In 2015, Penn’s transplant surgeons performed 488 solid organ transplants, including heart, lung, liver, kidney, and pancreas. Of these patients and their families, 150 traveled a great distance for their care at the Penn Transplant Institute – coming from places like Florida, Texas, and California.
But while the news of receiving a potentially lifesaving organ is often a long-awaited “miracle,” the gratefulness can be met with the stress that comes with traveling a long distance, for a long period of time.
The Clyde F. Barker Penn Transplant House, established in 2011, provides families a home away from home – and a short walk from the Hospital of the University of Pennsylvania. Having accommodated 1,500 families in the last five years, it’s not surprising to find that many items required replacement and updating.
While the nightly charge, as well as donor contributions, support day-to-day operations, the House needed a sustainable source of income for upkeep and maintenance, and found itself in a continuous state of fundraising.
However, this month, the Clyde F. Barker Penn Transplant House received a generous $600,000 endowment gift from the Board of Women Visitors (BWV) and its Nearly New Shop.
The BWV, a steady presence at HUP since 1875, supports the hospital in many ways, but improving care and comfort for patients and their families remains its top priority.
And for the Transplant House, the BWV’s support is nothing new. The group donated $500,000 in 2007 as the naming gift in the building’s initial fundraising efforts and also to encourage others to help the project reach its $3 million goal. The Nearly New Shop made a $50,000 donation at the time.
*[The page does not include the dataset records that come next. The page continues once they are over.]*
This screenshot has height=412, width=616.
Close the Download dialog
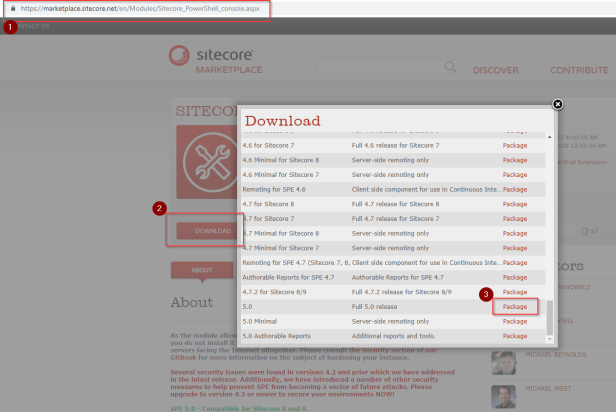pyautogui.click(x=558, y=103)
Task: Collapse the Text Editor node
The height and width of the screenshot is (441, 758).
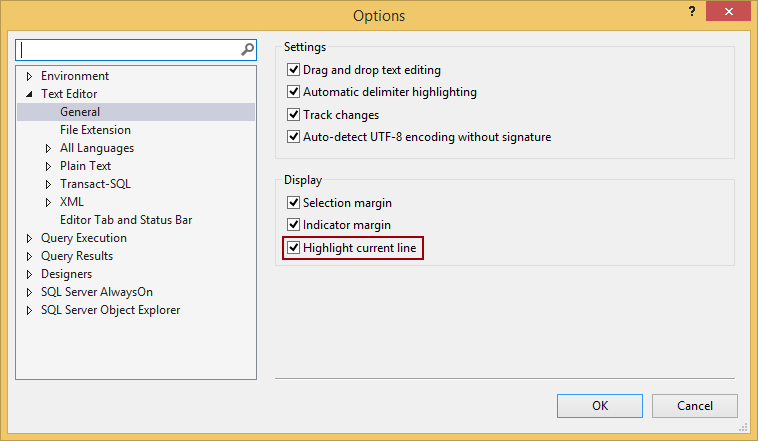Action: (x=29, y=94)
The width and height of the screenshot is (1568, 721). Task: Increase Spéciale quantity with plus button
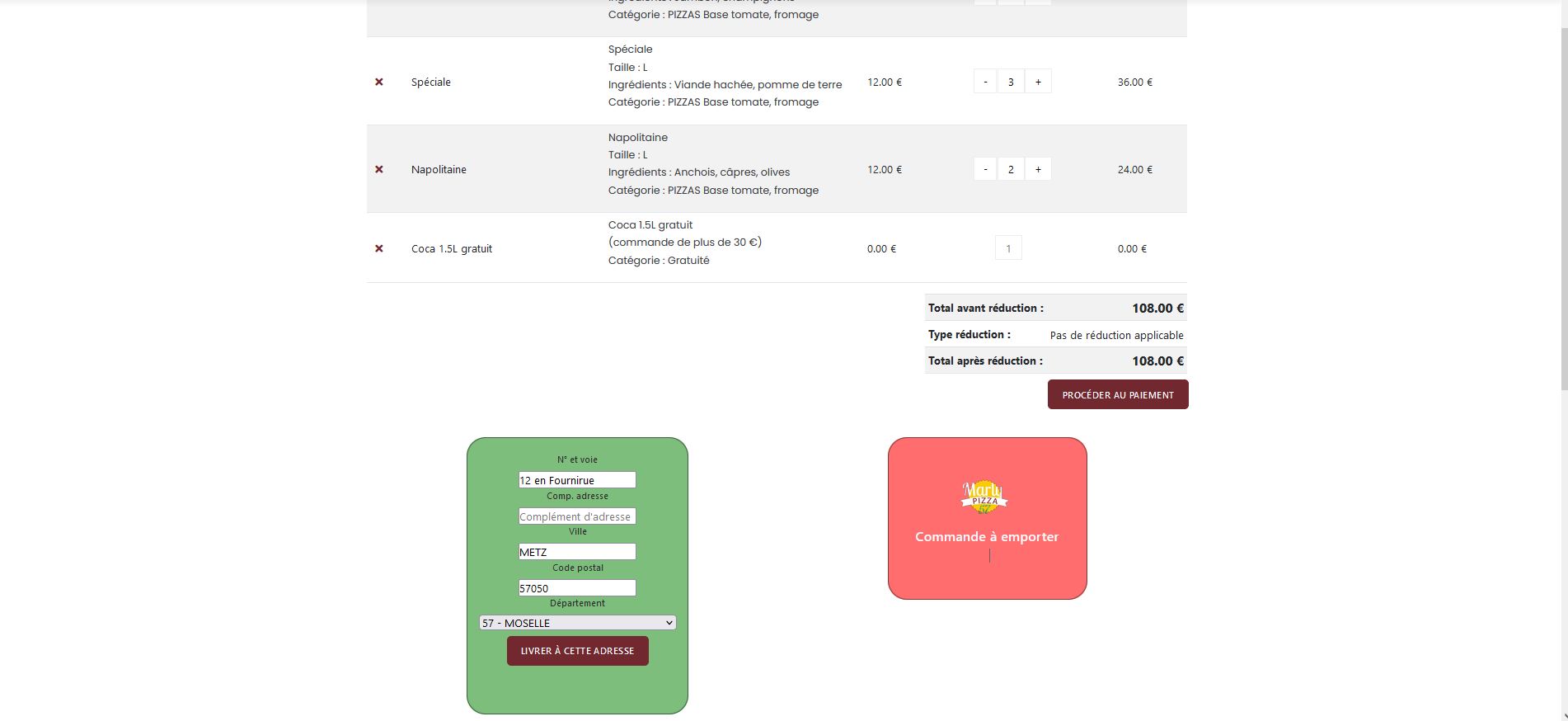coord(1038,82)
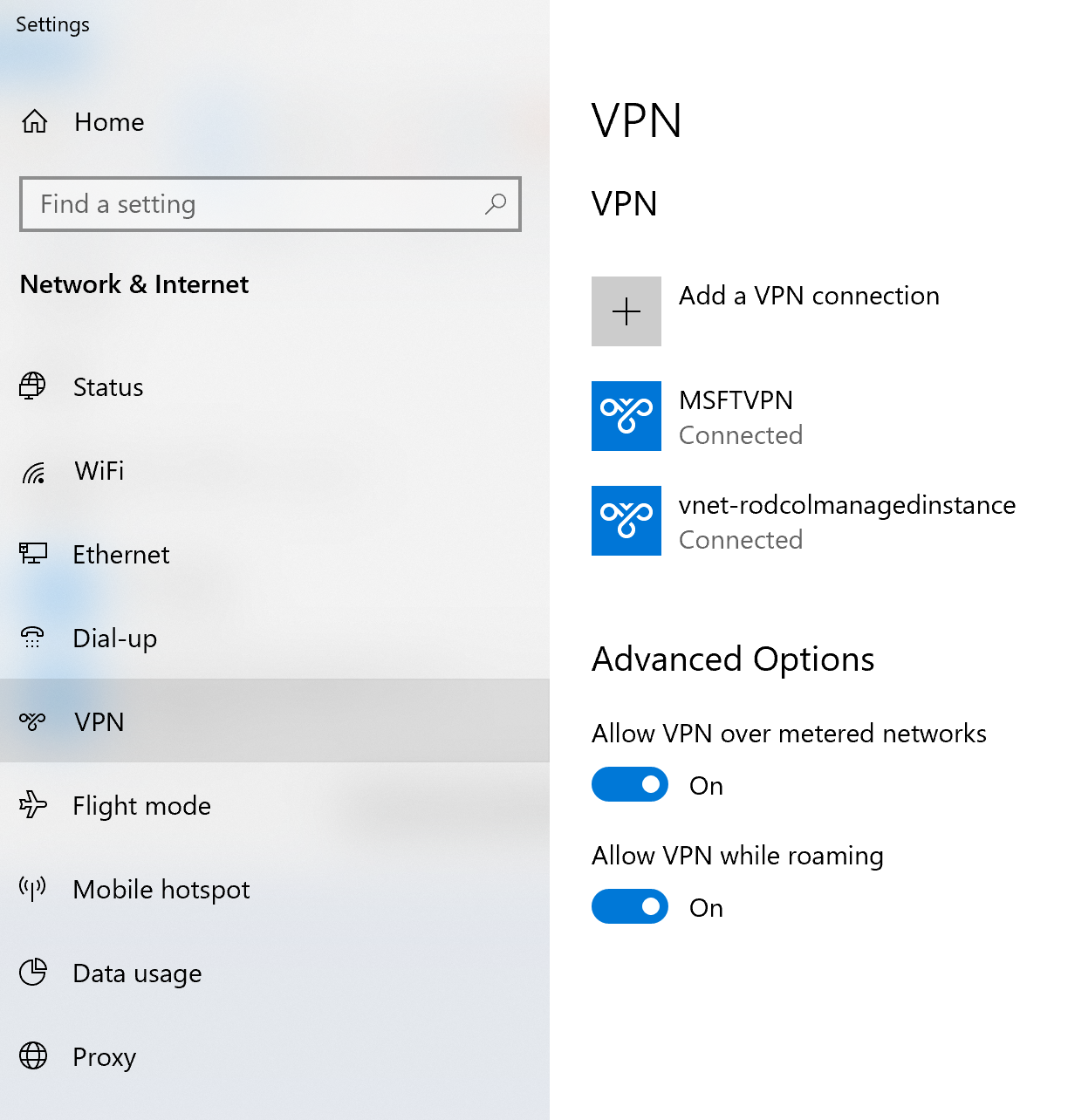This screenshot has width=1068, height=1120.
Task: Click the Dial-up phone icon
Action: click(33, 637)
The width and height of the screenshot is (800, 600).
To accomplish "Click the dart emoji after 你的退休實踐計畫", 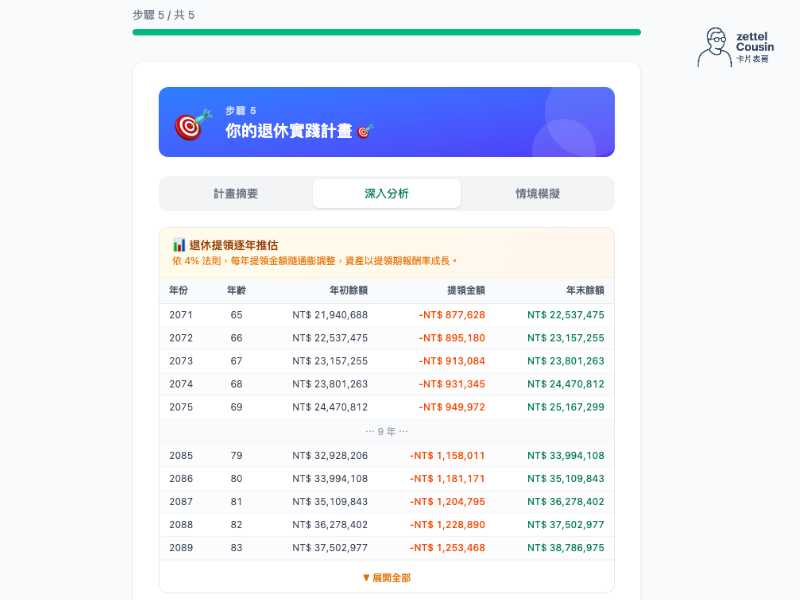I will [x=363, y=131].
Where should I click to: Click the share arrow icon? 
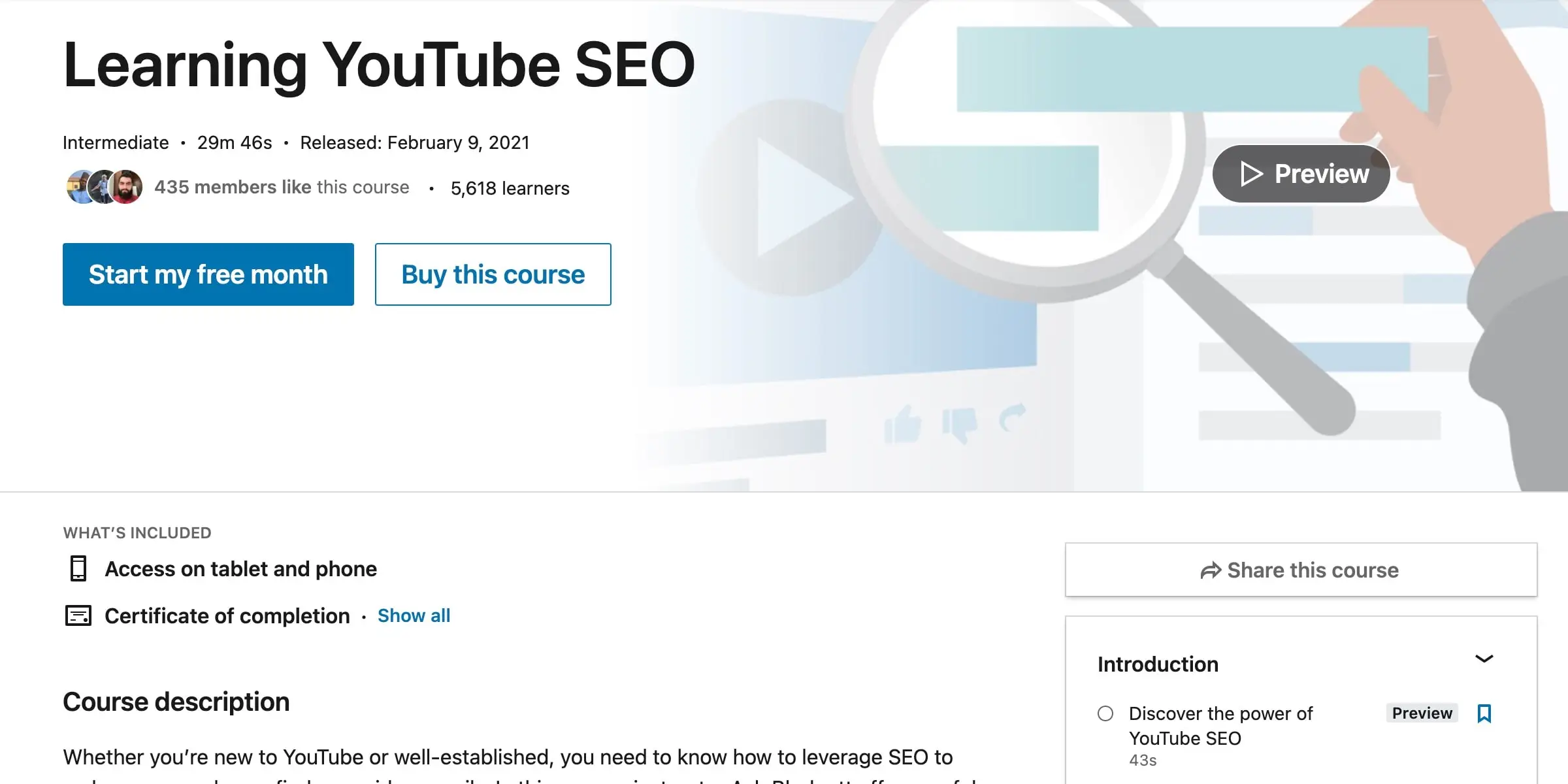point(1211,571)
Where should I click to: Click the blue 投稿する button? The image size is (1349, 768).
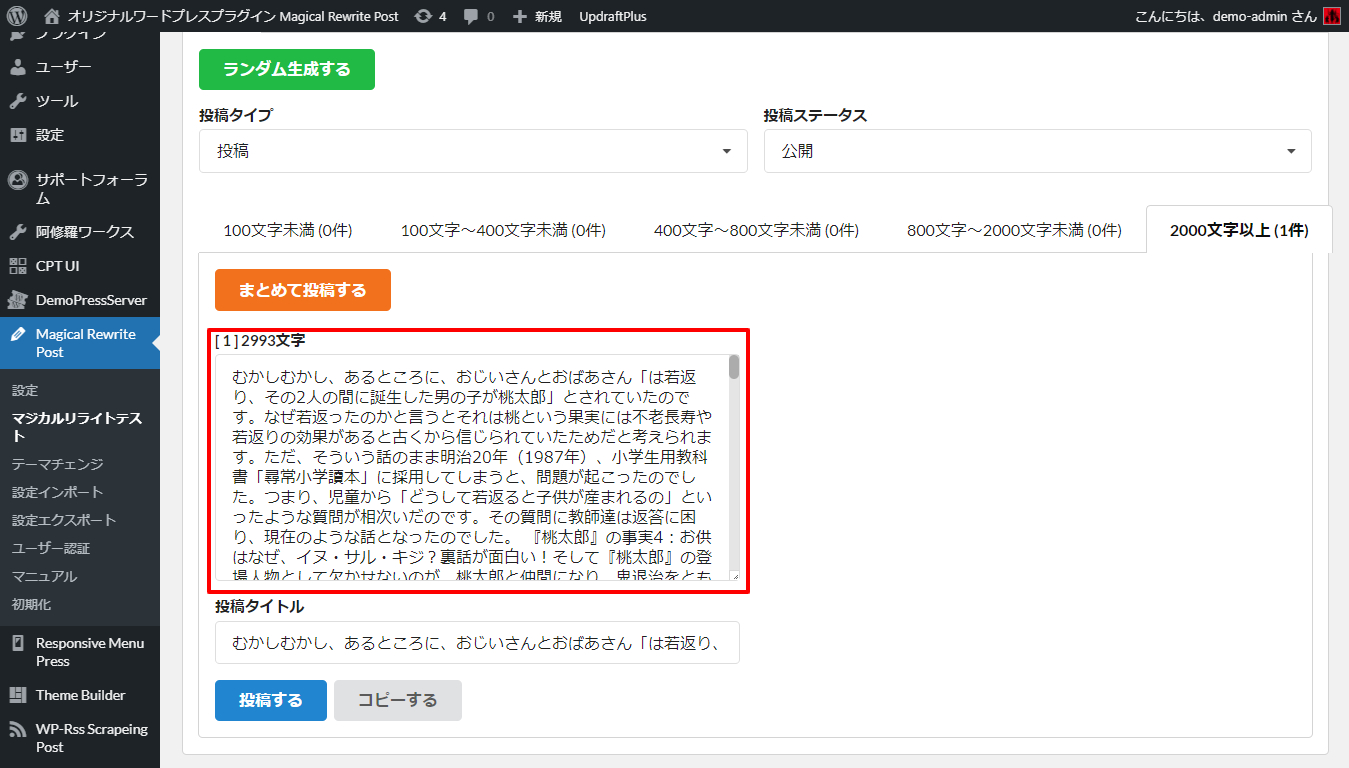coord(270,700)
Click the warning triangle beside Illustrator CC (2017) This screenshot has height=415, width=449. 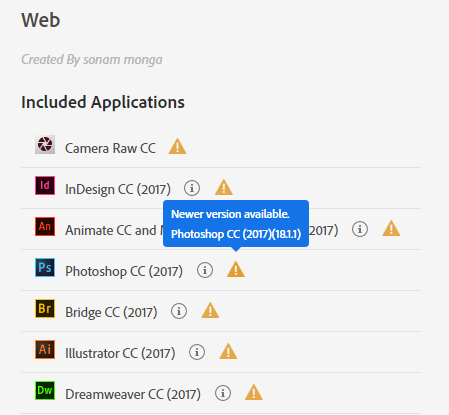click(x=228, y=351)
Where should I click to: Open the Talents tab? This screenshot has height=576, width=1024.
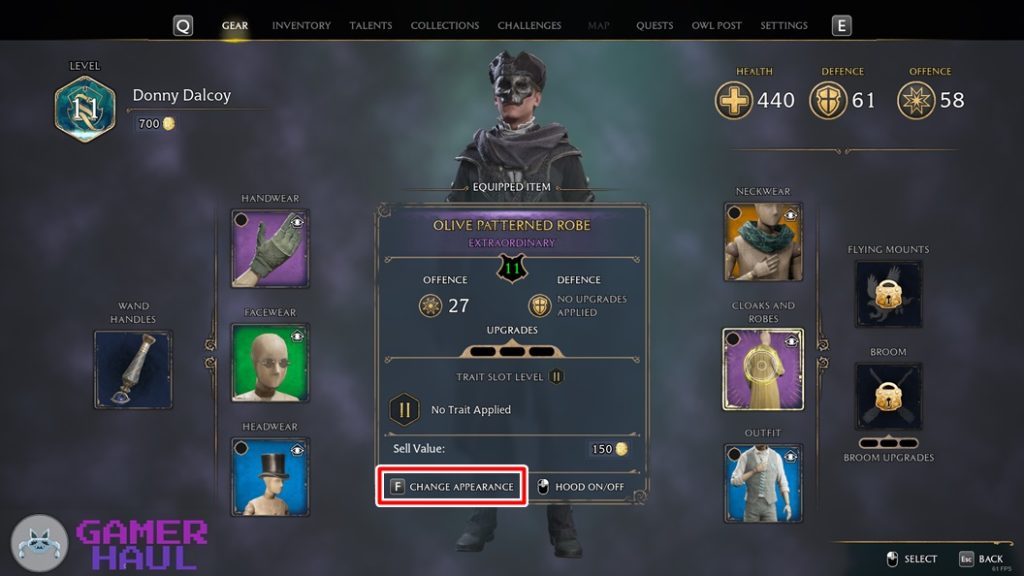(x=370, y=25)
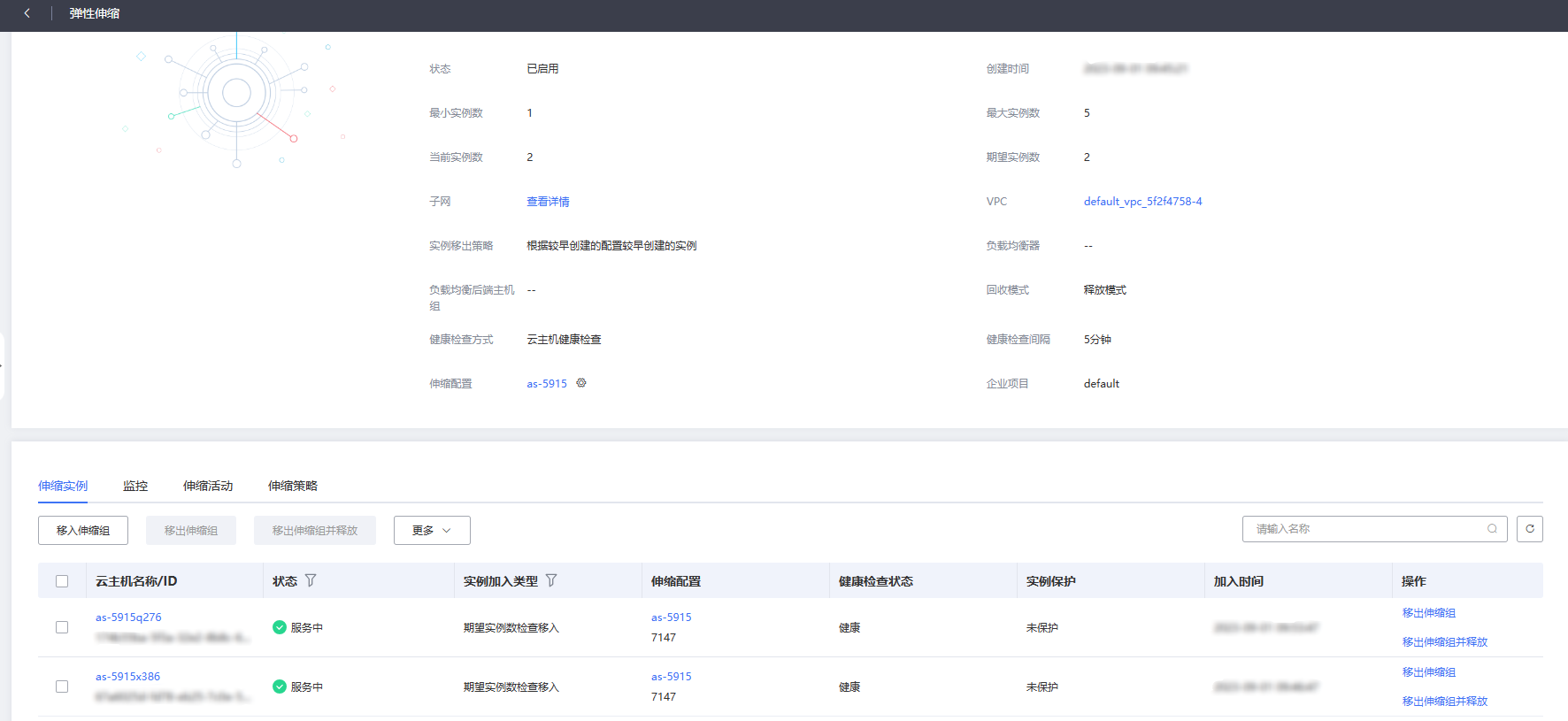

The Nearly New Shop was the hospital’s consignment/thrift shop, and raised money for the hospital through the sale of everything from furniture and clothing to toys and jewelry – to name a few. After the shop closed in 2014 and the building was sold, “we received approval to use the proceeds to eventually fund a special project,” said BWV chair Jean Givey.
Each year, the BWV solicits a wide range of proposals from Penn Medicine departments to fund items on their “wish list” that respective budgets can’t cover.
In early 2015, Linda Schelke, who represents the Transplant Institute on the BWV Board, and Diane Jakobowski, MSN, RN, transplant administrator and department director, worked together to submit a request for $125,000 – the BWV’s top grant – to establish an endowment fund for the House.
“Very basic needs were required – like replacing mattresses and dishwashers. I knew that even small amounts of money would help, but I really wanted to do more,” Schelke said. “The endowment would also provide a vehicle that would encourage other donors to contribute.”
Schelke and Jakobowski also worked with Penn Medicine Development, which is launching a campaign specifically focused on increasing the BWV’s gift. Their goal is to raise the endowment to one million dollars over the next five years.
With the support of Nancy Mennuti, the Nearly New Shop BWV representative, and the BWV, it was agreed that the Transplant House was the “special project” that the proceeds from the shop’s sale would fund.
“We are very grateful to the BWV and Nearly New Shop for this extremely generous gift, which will help ensure our patients and their families continue to have the transplant house available to them,” Jakobowski said.